The following characteristics are required for zero block removal to occur:


  • A full 8KB block of zeroes
  • A partial block of zeroes being written to a sparse or preallocated block


The write will convert the block to sparse if not already. A partial block of zeroes being written to a non-sparse, non-preallocated block will not be zero eliminated.

 

While Isilon has offered a native file system deduplication solution for several years, until OneFS 8.2.1 this was always accomplished by scanning the data after it has been written to disk, or post-process. With in-line data reduction, deduplication is now performed in real time as data is written to the cluster. Storage efficiency is achieved by scanning the data for identical blocks as it is received and then eliminating the duplicates.


inline-dedupe_2.png

 

When a duplicate block is discovered, in-line deduplication moves a single copy of the block to a special set of files known as shadow stores. OneFS shadow stores are file system containers that allow data to be stored in a sharable manner. As such, files on OneFS can contain both physical data and pointers, or references, to shared blocks in shadow stores.

 

Shadow stores were first introduced in OneFS 7.0, initially supporting Isilon OneFS file clones, and there are many overlaps between cloning and deduplicating files. The other main consumer of shadow stores is OneFS Small File Storage Efficiency. This feature maximizes the space utilization of a cluster by decreasing the amount of physical storage required to house the small files that comprise a typical healthcare dataset.
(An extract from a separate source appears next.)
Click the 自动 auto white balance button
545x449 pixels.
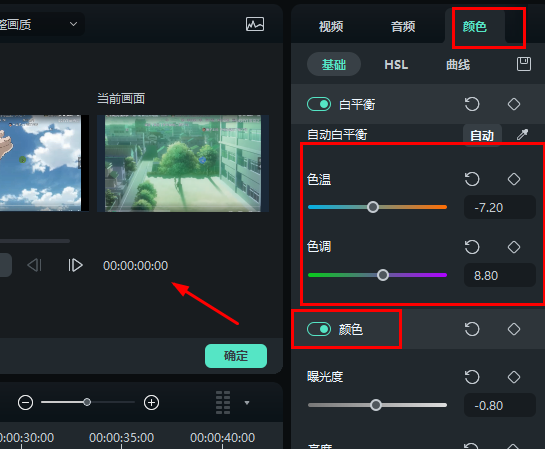(482, 135)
Shadow stores are similar to regular files but are hidden from the file system namespace, so cannot be accessed via a pathname. A shadow store typically grows to a maximum size of 2GB, which is around 256K blocks, with each block able to be referenced by 32,000 files. If the reference count limit is reached, a new block is allocated, which may or may not be in the same shadow store. Additionally, shadow stores do not reference other shadow stores. And snapshots of shadow stores are not permitted because the data contained in shadow stores cannot be overwritten.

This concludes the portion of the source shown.